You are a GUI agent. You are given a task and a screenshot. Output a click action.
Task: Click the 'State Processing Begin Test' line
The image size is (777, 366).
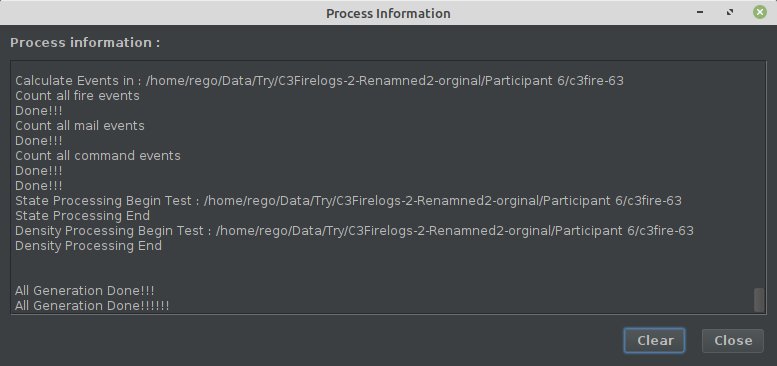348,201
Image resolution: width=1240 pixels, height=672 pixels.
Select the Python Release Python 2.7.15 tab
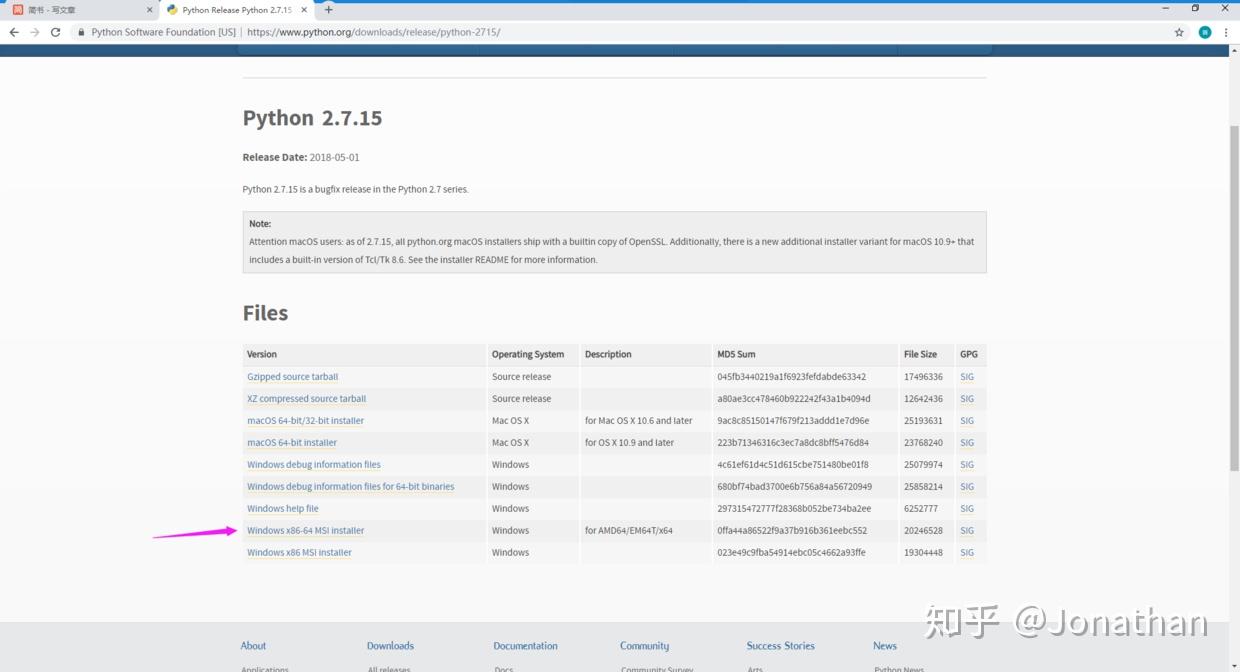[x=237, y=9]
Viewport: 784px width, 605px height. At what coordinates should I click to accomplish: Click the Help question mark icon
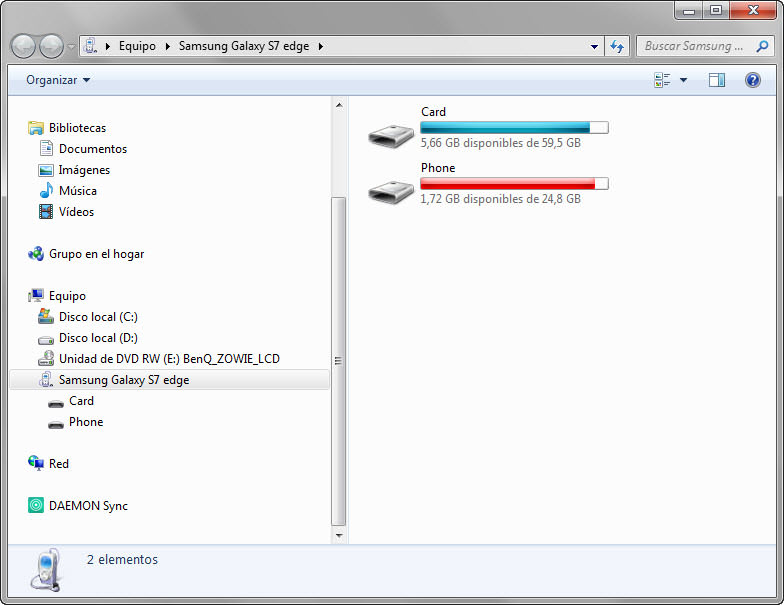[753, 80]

...

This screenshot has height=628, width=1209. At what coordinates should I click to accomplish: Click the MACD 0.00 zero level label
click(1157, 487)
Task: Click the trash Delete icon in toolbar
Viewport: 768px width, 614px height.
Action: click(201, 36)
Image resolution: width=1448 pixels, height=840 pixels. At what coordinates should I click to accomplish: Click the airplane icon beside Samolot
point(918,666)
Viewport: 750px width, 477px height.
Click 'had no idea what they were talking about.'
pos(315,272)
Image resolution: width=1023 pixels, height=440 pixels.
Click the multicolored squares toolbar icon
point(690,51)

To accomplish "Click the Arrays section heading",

==

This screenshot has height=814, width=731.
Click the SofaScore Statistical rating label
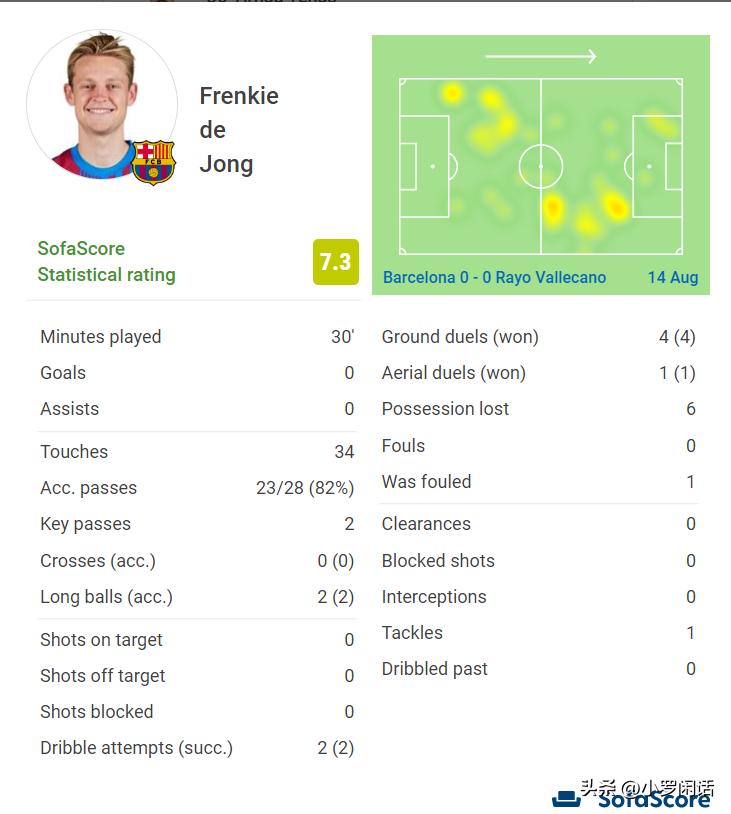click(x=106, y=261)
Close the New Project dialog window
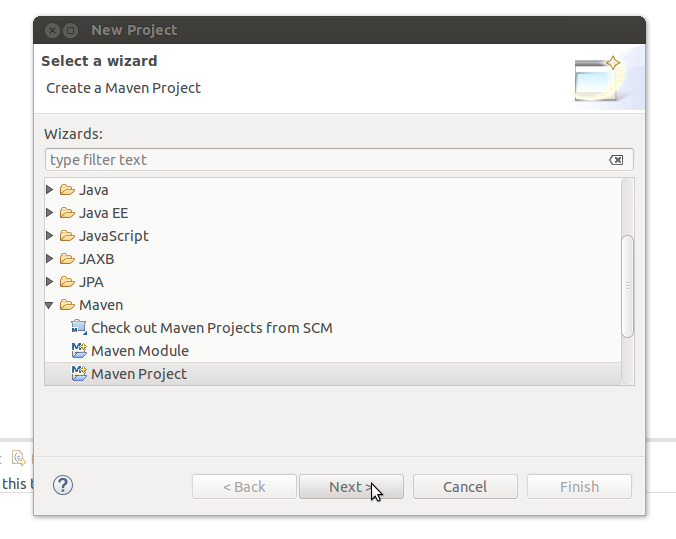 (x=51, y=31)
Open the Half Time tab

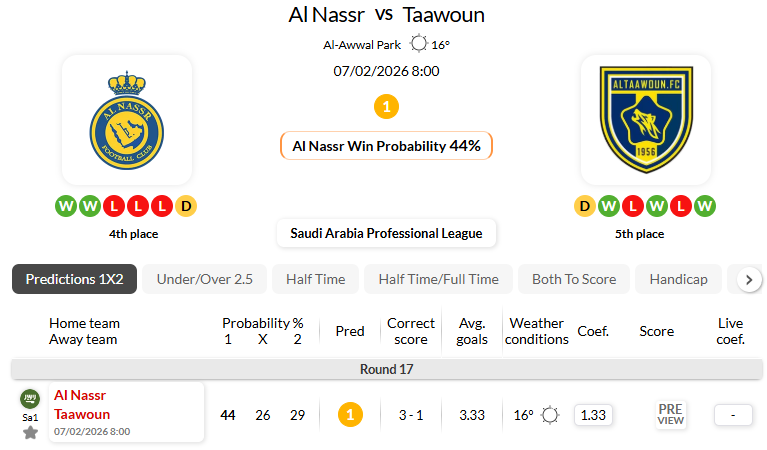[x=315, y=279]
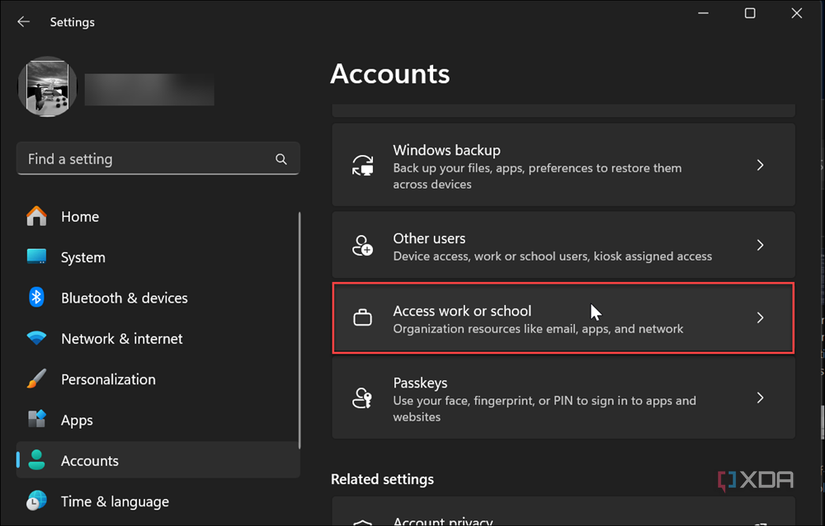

THE PROBLEM
Everything in the material above from the line that has "Viewport: 768px width, 614px height." through the line that has "the Arrays section" must be duplicated exactly, with no other lines given.

REPLY
Viewport: 768px width, 614px height.
Action: click(201, 36)
Image resolution: width=1448 pixels, height=840 pixels. At what coordinates should I click to accomplish: Click the airplane icon beside Samolot
point(918,666)
Viewport: 750px width, 477px height.
Click 'had no idea what they were talking about.'
pos(315,272)
Image resolution: width=1023 pixels, height=440 pixels.
Click the multicolored squares toolbar icon
point(690,51)

To accomplish "Click the Arrays section heading",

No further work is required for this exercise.